## Records supplied

↓

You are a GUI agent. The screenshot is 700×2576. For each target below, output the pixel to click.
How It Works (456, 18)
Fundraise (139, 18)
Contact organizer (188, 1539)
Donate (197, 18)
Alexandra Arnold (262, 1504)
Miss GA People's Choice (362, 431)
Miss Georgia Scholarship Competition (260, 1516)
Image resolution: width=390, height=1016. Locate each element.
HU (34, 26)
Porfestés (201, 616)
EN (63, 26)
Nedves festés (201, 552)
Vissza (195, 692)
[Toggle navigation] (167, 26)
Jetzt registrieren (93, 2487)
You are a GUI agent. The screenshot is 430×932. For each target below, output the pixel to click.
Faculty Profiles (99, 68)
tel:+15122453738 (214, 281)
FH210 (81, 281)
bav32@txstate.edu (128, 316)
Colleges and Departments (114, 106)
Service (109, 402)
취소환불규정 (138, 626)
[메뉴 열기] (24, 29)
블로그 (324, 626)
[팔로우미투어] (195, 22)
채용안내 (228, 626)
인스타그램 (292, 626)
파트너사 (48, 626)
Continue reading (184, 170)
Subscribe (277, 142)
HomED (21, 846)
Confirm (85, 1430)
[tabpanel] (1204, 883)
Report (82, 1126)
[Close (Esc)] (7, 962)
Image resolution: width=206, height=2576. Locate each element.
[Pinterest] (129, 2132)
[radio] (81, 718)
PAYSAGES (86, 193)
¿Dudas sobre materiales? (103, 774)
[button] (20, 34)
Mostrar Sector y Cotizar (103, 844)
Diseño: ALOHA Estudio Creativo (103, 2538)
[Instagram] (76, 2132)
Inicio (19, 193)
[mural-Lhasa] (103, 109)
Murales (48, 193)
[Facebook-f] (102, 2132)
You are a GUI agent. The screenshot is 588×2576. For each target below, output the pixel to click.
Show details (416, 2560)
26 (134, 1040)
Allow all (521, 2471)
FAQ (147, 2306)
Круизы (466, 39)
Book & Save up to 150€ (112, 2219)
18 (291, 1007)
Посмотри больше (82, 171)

↑

Exactly as they appear above, set down all of the records once more.

## Expected answer
You are a GUI agent. The screenshot is 700×2576. For each target below, output the pixel to click.
How It Works (456, 18)
Fundraise (139, 18)
Contact organizer (188, 1539)
Donate (197, 18)
Alexandra Arnold (262, 1504)
Miss GA People's Choice (362, 431)
Miss Georgia Scholarship Competition (260, 1516)
Image resolution: width=390, height=1016. Locate each element.
HU (34, 26)
Porfestés (201, 616)
EN (63, 26)
Nedves festés (201, 552)
Vissza (195, 692)
[Toggle navigation] (167, 26)
Jetzt registrieren (93, 2487)
You are a GUI agent. The screenshot is 430×932. For each target below, output the pixel to click.
Faculty Profiles (99, 68)
tel:+15122453738 (214, 281)
FH210 (81, 281)
bav32@txstate.edu (128, 316)
Colleges and Departments (114, 106)
Service (109, 402)
취소환불규정 (138, 626)
[메뉴 열기] (24, 29)
블로그 (324, 626)
[팔로우미투어] (195, 22)
채용안내 (228, 626)
인스타그램 (292, 626)
파트너사 (48, 626)
Continue reading (184, 170)
Subscribe (277, 142)
HomED (21, 846)
Confirm (85, 1430)
[tabpanel] (1204, 883)
Report (82, 1126)
[Close (Esc)] (7, 962)
Image resolution: width=206, height=2576. Locate each element.
[Pinterest] (129, 2132)
[radio] (81, 718)
PAYSAGES (86, 193)
¿Dudas sobre materiales? (103, 774)
[button] (20, 34)
Mostrar Sector y Cotizar (103, 844)
Diseño: ALOHA Estudio Creativo (103, 2538)
[Instagram] (76, 2132)
Inicio (19, 193)
[mural-Lhasa] (103, 109)
Murales (48, 193)
[Facebook-f] (102, 2132)
You are a GUI agent. The screenshot is 588×2576. For each target below, output the pixel to click.
Show details (416, 2560)
26 (134, 1040)
Allow all (521, 2471)
FAQ (147, 2306)
Круизы (466, 39)
Book & Save up to 150€ (112, 2219)
18 (291, 1007)
Посмотри больше (82, 171)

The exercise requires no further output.